With enough lead time, it can be possible to eliminate estate tax, or at least to minimize and defer the payment of such tax. With the estate tax rate a significant 40 percent, this can make all the difference in allowing a business to remain family-owned, for example, or giving the family the freedom to decide whether management should be vested in the next generation or outside managers.

Under current law, U.S. persons have a combined gift and estate tax exemption of $11.4 million, but decreasing to $5 million, annually indexed for inflation, at the end of 2025 absent a change in law. Your clients, depending on their circumstances, might consider using some of their exemption during their lifetime to gift all or a portion of their business to their successors or trusts for their benefit, lending funds to the next generation to help them acquire the company or some combination. Of importance, there are ways to retain control or remain involved in management while transferring economic rights to achieve estate tax savings.

One benefit of transferring business assets today is that future appreciation will be removed from a transferor’s estate. For example, if a person funds a trust with high growth assets worth $11 million and those assets appreciate to $16 million at his or her death, that person will have effectively shifted an extra $5 million to his or her beneficiaries free of gift and estate tax. 

With lifetime gifts, one forgoes a step-up in basis of the transferred assets upon the transferor’s death, which step-up could otherwise reduce or eliminate capital gains exposure on a subsequent sale of those assets. This is not of consequence, however, if the assets are not intended to be sold.

One estate-planning technique that magnifies the benefits of lifetime gifting is selling assets to a grantor trust in exchange for a promissory note. A “grantor trust” essentially means that the transferor continues to be treated as owner of the trust assets for income tax purposes. As a result of this status, there are no adverse income tax consequences to the sale transaction. In the usual case, the transferor sells an asset at its fair market value to a trust in exchange for a note that is either self-amortizing or, if the cash flow is not sufficient to amortize, interest only and a balloon payment of principal due at the end of the term. Assets that are either depressed in value or are expected to appreciate substantially should be selected for this purpose. The goal is to remove future asset appreciation, above the mandated interest rate, from the transferor’s estate. Fractional interest discounts may be available to make this technique even more effective at wealth transfer.

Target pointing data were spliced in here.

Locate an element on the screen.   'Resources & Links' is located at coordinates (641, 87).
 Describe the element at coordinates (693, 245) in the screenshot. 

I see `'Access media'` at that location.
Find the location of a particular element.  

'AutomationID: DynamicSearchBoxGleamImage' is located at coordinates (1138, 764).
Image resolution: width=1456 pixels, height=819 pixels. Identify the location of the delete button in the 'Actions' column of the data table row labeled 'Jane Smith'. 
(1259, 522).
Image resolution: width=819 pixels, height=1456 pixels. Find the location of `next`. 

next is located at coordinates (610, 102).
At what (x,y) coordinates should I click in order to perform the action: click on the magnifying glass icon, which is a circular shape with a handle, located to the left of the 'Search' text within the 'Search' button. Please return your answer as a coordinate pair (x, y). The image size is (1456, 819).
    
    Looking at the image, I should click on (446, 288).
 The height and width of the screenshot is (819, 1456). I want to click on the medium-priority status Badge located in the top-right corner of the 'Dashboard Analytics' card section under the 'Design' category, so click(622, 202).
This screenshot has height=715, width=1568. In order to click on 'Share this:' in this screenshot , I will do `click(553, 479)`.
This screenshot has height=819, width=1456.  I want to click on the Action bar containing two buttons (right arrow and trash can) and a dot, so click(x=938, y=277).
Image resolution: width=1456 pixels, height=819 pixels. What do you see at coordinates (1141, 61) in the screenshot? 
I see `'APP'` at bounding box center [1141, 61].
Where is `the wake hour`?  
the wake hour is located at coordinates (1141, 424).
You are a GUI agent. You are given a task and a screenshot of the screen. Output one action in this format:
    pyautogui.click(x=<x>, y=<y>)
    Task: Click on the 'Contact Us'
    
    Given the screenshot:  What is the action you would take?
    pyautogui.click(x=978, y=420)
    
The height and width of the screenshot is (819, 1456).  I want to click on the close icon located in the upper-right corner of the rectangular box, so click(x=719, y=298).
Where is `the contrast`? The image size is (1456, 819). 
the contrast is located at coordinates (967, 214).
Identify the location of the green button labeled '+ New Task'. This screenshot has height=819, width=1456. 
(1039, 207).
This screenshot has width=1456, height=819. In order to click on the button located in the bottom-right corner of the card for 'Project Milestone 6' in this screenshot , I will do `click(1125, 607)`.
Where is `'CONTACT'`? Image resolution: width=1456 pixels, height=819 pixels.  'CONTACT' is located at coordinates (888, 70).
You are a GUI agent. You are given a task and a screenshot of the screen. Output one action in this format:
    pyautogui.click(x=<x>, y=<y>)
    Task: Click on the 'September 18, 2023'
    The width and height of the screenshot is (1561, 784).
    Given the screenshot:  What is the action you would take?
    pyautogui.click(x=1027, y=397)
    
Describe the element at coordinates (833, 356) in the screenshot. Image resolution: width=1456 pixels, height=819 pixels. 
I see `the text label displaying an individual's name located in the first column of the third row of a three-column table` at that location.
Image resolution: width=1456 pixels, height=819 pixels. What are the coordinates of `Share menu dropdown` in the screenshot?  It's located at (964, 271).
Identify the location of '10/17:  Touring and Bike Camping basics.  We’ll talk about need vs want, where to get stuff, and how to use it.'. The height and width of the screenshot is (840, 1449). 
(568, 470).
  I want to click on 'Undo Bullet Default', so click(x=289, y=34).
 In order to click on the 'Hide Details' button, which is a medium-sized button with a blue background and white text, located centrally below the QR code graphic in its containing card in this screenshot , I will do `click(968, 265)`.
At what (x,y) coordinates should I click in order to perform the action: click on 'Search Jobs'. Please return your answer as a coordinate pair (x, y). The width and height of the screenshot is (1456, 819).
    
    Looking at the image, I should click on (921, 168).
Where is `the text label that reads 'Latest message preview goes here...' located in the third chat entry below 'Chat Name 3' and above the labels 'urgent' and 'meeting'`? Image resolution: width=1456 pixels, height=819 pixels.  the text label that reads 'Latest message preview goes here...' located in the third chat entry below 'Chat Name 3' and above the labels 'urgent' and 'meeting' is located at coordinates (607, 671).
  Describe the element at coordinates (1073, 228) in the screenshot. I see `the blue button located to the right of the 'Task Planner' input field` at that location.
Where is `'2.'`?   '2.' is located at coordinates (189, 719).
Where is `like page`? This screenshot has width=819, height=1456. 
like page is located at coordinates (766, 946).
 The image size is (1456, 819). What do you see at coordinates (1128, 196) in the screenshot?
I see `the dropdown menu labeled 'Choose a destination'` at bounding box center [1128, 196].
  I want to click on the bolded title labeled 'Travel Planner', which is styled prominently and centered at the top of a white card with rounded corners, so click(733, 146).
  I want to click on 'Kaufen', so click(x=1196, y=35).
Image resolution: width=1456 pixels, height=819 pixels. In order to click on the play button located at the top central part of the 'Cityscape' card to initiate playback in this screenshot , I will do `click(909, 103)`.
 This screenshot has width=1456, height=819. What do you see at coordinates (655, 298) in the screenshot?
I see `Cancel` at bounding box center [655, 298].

Forgoing succession planning can lead to calamity, or at least negative consequences. For instance, if a family business is transferred to the next generation without a succession plan in place, family members may be ill-equipped to lead; siblings may squabble over the direction of the company; the business may not have enough liquidity to remain family-owned; and the successors could end up selling the business below its optimized value.

As business, financial and health conditions can change rapidly, keeping succession planning and execution top of mind is critical. Far from morbid, anticipating personal and business life changes provides peace of mind and helps answer the critical question, “Who will take care of this winery or vineyard once I am no longer able?”

The legal and tax aspects of business succession are key complementary pieces to the overall financial-planning puzzle of how to help a client position their family business to thrive even in their absence. By engaging in estate and succession planning today—ideally in concert with legal counsel—wealth management professionals can better set expectations, facilitate smooth transitions and maintain the legacy of their family business clients. Viewing wealth management as a continuum, succession planning is a process that, much like the grapes themselves, requires patience and routine tending.